* Written problem a: According to the director's statement, in what year was "Cagin of Chrysaint" first written?

** Begin Document section **

Building the Story

Director’s Statement  |  Dana Elise

“Cagin of Chrysaint” has been a story I have wanted to bring to life since I wrote it in a screenwriting class in 2004.  I was a twenty- year- old woman who had been romantically slighted by a young man who was also my friend.  Though this scenario is common in young women’s lives, I felt this event held significance for me.  I fell into bitterness and depression for months before I found a turning point.  In my screenwriting class, I found an outlet and a means to move forward in my life.

I was finally able to escape to a world and create a character that experienced the same thing.  Cagin is a better version of me; rather she is the person I would like to be.  I made her a devout Christian who also struggled with depression but also had tough choices ahead of her is she didn’t get over this guy.  Her choice to hold on to him would cost her the opportunity to rule her kingdom.  I also wrote her to turn to her faith as I did while she struggled.  Cagin and I both grew into maturity and grew in our faith together.  Writing the film and eventually producing the film over the past seven years has so much to do with my personal and spiritual growth as well as my growth as a filmmaker.

** End Document section **
** Begin Data listing **

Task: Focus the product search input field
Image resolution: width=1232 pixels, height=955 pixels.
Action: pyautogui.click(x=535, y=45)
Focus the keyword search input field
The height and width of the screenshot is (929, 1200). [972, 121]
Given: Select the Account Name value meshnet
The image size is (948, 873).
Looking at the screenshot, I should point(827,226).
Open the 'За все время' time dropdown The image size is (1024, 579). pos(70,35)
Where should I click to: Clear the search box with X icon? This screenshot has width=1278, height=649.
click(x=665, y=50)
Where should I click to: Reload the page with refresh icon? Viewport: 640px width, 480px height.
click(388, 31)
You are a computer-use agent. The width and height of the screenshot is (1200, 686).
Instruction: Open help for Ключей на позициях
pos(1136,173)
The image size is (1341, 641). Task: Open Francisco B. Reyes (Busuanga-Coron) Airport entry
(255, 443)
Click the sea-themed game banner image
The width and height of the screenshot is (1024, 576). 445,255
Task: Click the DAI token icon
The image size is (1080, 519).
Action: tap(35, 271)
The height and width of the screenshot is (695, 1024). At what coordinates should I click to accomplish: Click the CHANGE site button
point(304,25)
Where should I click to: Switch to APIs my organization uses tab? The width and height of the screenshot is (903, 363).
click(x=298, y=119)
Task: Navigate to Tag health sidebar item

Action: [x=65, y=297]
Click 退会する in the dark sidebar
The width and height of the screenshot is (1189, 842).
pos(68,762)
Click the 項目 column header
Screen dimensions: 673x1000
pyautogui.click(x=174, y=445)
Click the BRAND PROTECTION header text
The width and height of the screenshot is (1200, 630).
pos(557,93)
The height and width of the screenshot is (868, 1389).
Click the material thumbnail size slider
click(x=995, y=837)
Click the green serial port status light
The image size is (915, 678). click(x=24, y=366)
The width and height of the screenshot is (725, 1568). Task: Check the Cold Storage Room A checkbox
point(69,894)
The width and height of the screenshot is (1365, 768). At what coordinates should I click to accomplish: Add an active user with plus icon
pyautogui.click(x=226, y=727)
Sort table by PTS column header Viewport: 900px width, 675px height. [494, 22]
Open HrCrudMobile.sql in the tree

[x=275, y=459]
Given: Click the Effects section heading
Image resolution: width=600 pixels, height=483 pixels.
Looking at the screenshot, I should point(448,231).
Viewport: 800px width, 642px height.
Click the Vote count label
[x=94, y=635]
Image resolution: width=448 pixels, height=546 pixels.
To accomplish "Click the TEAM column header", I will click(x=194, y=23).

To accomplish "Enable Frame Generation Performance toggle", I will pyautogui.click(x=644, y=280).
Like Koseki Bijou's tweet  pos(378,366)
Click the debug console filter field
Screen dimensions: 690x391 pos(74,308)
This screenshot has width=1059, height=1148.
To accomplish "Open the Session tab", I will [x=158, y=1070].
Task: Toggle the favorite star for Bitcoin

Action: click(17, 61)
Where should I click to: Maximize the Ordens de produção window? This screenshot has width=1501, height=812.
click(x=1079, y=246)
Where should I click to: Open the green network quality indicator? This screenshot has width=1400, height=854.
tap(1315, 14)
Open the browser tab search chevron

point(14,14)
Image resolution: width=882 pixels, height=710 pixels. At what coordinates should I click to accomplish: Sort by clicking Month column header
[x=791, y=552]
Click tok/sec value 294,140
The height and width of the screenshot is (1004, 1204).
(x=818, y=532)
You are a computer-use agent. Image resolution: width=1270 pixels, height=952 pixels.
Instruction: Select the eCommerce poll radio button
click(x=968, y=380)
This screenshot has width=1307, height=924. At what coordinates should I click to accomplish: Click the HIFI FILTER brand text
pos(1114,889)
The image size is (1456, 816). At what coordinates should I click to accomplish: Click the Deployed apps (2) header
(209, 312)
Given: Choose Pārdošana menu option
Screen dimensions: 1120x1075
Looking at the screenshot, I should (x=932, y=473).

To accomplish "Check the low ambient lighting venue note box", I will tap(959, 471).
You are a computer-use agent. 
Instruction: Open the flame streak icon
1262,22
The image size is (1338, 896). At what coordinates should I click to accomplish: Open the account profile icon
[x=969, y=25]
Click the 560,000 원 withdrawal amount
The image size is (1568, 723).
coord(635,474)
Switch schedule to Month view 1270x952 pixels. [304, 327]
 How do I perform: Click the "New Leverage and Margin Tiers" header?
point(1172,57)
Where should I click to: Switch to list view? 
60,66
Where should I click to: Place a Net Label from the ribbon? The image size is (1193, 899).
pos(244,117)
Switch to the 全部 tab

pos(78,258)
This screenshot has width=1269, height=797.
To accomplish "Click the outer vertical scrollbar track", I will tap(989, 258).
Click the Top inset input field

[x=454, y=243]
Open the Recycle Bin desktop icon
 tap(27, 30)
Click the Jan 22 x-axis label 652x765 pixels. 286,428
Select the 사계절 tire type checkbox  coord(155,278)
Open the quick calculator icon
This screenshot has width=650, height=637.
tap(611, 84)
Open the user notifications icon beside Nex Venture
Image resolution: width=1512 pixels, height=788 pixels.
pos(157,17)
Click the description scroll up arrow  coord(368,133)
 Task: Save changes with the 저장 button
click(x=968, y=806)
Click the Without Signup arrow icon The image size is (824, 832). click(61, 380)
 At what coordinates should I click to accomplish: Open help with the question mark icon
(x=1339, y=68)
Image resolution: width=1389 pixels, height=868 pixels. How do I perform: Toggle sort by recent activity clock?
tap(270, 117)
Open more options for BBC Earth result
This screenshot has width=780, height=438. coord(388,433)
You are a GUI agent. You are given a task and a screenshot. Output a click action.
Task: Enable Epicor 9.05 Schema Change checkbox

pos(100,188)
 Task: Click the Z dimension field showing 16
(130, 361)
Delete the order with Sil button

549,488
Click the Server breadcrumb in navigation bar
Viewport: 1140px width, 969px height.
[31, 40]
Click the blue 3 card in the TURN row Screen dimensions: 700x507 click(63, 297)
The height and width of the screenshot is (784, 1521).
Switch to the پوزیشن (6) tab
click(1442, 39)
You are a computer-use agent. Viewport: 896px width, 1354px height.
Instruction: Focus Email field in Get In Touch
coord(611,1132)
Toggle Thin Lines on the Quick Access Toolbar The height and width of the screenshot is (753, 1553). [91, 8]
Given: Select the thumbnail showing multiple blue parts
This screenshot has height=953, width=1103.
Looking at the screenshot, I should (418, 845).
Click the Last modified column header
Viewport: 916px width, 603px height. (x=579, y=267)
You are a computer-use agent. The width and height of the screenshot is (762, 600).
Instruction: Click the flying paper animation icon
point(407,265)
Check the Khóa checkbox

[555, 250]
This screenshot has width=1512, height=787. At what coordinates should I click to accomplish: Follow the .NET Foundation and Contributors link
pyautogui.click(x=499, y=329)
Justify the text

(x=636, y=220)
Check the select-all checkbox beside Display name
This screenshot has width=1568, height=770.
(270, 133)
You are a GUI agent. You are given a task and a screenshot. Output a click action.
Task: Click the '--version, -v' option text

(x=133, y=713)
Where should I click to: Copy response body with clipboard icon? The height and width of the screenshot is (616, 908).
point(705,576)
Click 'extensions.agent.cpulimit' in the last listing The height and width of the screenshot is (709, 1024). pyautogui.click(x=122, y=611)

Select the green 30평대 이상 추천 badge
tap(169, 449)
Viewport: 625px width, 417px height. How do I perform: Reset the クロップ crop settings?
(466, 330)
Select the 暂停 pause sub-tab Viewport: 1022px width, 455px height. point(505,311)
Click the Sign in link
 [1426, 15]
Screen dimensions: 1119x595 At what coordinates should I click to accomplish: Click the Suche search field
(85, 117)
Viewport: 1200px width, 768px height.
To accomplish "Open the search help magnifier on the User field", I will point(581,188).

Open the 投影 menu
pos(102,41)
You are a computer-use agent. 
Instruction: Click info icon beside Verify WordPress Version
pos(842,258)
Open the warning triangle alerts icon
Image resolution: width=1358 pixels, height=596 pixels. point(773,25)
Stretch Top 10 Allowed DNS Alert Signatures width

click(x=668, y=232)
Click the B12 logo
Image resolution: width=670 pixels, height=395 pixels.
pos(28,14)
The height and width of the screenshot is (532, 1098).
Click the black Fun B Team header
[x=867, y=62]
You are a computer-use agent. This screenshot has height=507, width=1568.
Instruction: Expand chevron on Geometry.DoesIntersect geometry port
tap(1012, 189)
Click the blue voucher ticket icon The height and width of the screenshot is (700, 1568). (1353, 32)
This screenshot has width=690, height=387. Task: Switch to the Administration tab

** End Data listing **

* Written problem b: Please return, without any changes, the lines of the entries from the line with "The image size is (1341, 641)." up to and including the line with "click(x=298, y=119)".

* Reply a: 2004

* Reply b:
The image size is (1341, 641). Task: Open Francisco B. Reyes (Busuanga-Coron) Airport entry
(255, 443)
Click the sea-themed game banner image
The width and height of the screenshot is (1024, 576). 445,255
Task: Click the DAI token icon
The image size is (1080, 519).
Action: tap(35, 271)
The height and width of the screenshot is (695, 1024). At what coordinates should I click to accomplish: Click the CHANGE site button
point(304,25)
Where should I click to: Switch to APIs my organization uses tab? The width and height of the screenshot is (903, 363).
click(x=298, y=119)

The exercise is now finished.